- German cover (also used in other territories).

Studio album by Silver Convention
- Released: 1976
- Recorded: 1975
- Genre: Eurodisco
- Label: Jupiter Records
- Producer: Stephan Prager

Silver Convention chronology
| Save Me (1975) | Get Up and Boogie (1976) | MadHouse (1976) |

= Get Up and Boogie =

Get Up and Boogie (sometimes also known simply as Silver Convention) is the second studio album by the German disco group Silver Convention, and perhaps best known for including the song "Get Up and Boogie", which hit #1 on June 15, 1976, in Canada and reached #2 in the United States. Released in 1976, It gained popularity on the dance floors and also achieved a measure of commercial success, reaching #9 on the Billboard Black Albums chart and #13 on the Billboard Pop Albums chart. Critical reception of the album, both back then and today, was mixed, although an Allmusic review called it "a respectable, if uneven, Euro-disco effort that boasts the disco smash 'Get Up and Boogie'". The album has since been released on iTunes in several countries, sometimes under the title Silver Convention.

Professional ratings
Review scores
| Source | Rating |
| Allmusic | Star |
| Christgau's Record Guide | B− |

==Track listing==

Side one
| No. | Title | Length |
|---|---|---|
| 1. | "Get Up and Boogie" | 4:00 |
| 2. | "No, No Joe" | 2:58 |
| 3. | "You've Turned Me On (But You Can't Turn Me Off)" | 3:34 |
| 4. | "San Francisco Hustle" | 4:48 |

Side two
| No. | Title | Length |
|---|---|---|
| 1. | "You've Got What It Takes (To Please Your Woman)" | 3:56 |
| 2. | "The Boy with Ooh-La-La" | 3:48 |
| 3. | "Old Wine in New Bottles" | 4:07 |
| 4. | "Play Me Like a Yoyo" | 3:44 |
| 5. | "Thank You, Mr.
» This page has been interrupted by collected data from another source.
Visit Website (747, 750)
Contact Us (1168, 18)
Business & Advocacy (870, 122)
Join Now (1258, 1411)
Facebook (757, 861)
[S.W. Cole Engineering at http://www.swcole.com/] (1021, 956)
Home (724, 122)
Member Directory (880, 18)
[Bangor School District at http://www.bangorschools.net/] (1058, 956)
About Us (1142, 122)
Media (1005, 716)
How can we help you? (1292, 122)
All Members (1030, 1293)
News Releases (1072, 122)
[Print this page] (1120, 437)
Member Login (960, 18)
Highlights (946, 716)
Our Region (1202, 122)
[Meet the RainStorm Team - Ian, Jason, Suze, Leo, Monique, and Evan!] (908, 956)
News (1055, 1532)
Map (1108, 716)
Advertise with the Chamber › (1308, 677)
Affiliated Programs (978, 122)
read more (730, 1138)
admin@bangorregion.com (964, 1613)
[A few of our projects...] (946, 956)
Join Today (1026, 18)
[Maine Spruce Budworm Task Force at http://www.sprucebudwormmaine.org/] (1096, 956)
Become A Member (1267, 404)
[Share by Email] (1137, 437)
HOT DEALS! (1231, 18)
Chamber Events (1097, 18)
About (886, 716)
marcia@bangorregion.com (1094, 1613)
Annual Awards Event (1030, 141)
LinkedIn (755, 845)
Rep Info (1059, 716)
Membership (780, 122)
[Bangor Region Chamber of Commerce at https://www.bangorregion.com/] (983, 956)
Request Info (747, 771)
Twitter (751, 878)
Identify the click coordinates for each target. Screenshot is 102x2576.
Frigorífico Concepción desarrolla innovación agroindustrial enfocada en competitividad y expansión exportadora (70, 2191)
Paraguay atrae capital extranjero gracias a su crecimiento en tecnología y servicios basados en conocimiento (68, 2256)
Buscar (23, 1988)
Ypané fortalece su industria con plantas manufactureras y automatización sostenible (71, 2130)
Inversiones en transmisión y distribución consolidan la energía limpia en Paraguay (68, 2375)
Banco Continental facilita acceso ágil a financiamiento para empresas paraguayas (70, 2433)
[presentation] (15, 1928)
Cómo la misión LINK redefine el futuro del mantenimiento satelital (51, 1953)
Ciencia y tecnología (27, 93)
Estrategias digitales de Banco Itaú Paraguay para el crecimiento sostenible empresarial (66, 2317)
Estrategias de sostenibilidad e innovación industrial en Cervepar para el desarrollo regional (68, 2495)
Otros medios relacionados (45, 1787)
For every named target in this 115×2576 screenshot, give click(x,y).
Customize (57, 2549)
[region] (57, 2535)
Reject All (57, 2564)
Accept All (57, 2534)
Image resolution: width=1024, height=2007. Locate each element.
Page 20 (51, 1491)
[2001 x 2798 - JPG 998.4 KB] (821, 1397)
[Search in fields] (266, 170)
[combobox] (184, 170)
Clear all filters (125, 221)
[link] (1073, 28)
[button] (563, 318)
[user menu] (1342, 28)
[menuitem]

D.J." | 3:12 |

==Personnel==
- Vocals – Penny McLean, Linda G. Thompson and Jackie Carter
- Drums and Percussion – Keith Forsey and Martin Harrison
- Bass – Gary Unwin
- Keyboards – Sylvester Levay
- Congas – Charlie Campbell
- Strings arranged by Fritz Sonnleithner

==Charts==

===Weekly charts===

| Chart (1976) | Peak position |
|---|---|
| Australian Albums (Kent Music Report) | 15 |
| Canada Top Albums/CDs (RPM) | 3 |
| German Albums (Offizielle Top 100) | 48 |
| Norwegian Albums (VG-lista) | 15 |
| Swedish Albums (Sverigetopplistan) | 25 |
| US Billboard 200 | 13 |

===Year-end charts===

| Chart (1976) | Position |
|---|---|
| Canada Top Albums/CDs (RPM) | 22 |

==Certifications==

| Region | Certification | Certified units/sales |
| Australia (ARIA) | Gold | 20,000^{^} |
| Canada (Music Canada) | Gold | 50,000^{^} |
^{^} Shipments figures based on certification alone.